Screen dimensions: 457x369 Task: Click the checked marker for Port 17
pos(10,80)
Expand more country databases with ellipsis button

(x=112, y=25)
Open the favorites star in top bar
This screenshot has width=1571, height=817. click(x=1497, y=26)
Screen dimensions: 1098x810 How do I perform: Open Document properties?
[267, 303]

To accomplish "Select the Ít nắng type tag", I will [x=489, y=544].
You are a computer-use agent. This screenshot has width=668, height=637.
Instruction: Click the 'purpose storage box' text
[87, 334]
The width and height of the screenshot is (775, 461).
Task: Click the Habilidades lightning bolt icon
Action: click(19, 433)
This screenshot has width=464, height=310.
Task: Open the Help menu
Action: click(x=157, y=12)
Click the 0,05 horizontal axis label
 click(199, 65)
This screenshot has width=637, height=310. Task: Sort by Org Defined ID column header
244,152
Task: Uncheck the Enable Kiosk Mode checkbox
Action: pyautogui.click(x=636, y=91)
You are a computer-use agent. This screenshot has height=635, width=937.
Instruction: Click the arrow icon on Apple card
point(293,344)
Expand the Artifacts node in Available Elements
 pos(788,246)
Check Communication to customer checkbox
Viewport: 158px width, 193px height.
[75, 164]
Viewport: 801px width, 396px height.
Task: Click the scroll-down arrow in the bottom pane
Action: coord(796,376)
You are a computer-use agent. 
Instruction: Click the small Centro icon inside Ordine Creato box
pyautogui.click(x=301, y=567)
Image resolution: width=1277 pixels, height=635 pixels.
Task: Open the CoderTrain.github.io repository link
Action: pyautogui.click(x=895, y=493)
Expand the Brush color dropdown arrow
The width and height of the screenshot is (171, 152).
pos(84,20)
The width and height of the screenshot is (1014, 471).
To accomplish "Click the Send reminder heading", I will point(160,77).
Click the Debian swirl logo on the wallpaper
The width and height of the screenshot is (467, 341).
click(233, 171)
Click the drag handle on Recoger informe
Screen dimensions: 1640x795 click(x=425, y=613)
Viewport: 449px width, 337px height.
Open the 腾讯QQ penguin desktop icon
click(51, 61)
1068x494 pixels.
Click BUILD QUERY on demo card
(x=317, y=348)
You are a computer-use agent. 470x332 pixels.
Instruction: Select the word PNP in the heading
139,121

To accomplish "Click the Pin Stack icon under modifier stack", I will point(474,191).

◆ WHAT IS REQUIRED: Return the material in full. Each line must match.

◆ COMPLETED EXERCISE:
Screen dimensions: 457x369 Task: Click the checked marker for Port 17
pos(10,80)
Expand more country databases with ellipsis button

(x=112, y=25)
Open the favorites star in top bar
This screenshot has width=1571, height=817. click(x=1497, y=26)
Screen dimensions: 1098x810 How do I perform: Open Document properties?
[267, 303]

To accomplish "Select the Ít nắng type tag", I will [x=489, y=544].
You are a computer-use agent. This screenshot has width=668, height=637.
Instruction: Click the 'purpose storage box' text
[87, 334]
The width and height of the screenshot is (775, 461).
Task: Click the Habilidades lightning bolt icon
Action: click(19, 433)
This screenshot has width=464, height=310.
Task: Open the Help menu
Action: click(x=157, y=12)
Click the 0,05 horizontal axis label
 click(199, 65)
This screenshot has width=637, height=310. Task: Sort by Org Defined ID column header
244,152
Task: Uncheck the Enable Kiosk Mode checkbox
Action: pyautogui.click(x=636, y=91)
You are a computer-use agent. This screenshot has height=635, width=937.
Instruction: Click the arrow icon on Apple card
point(293,344)
Expand the Artifacts node in Available Elements
 pos(788,246)
Check Communication to customer checkbox
Viewport: 158px width, 193px height.
[75, 164]
Viewport: 801px width, 396px height.
Task: Click the scroll-down arrow in the bottom pane
Action: coord(796,376)
You are a computer-use agent. 
Instruction: Click the small Centro icon inside Ordine Creato box
pyautogui.click(x=301, y=567)
Image resolution: width=1277 pixels, height=635 pixels.
Task: Open the CoderTrain.github.io repository link
Action: pyautogui.click(x=895, y=493)
Expand the Brush color dropdown arrow
The width and height of the screenshot is (171, 152).
pos(84,20)
The width and height of the screenshot is (1014, 471).
To accomplish "Click the Send reminder heading", I will point(160,77).
Click the Debian swirl logo on the wallpaper
The width and height of the screenshot is (467, 341).
click(233, 171)
Click the drag handle on Recoger informe
Screen dimensions: 1640x795 click(x=425, y=613)
Viewport: 449px width, 337px height.
Open the 腾讯QQ penguin desktop icon
click(51, 61)
1068x494 pixels.
Click BUILD QUERY on demo card
(x=317, y=348)
You are a computer-use agent. 470x332 pixels.
Instruction: Select the word PNP in the heading
139,121

To accomplish "Click the Pin Stack icon under modifier stack", I will point(474,191).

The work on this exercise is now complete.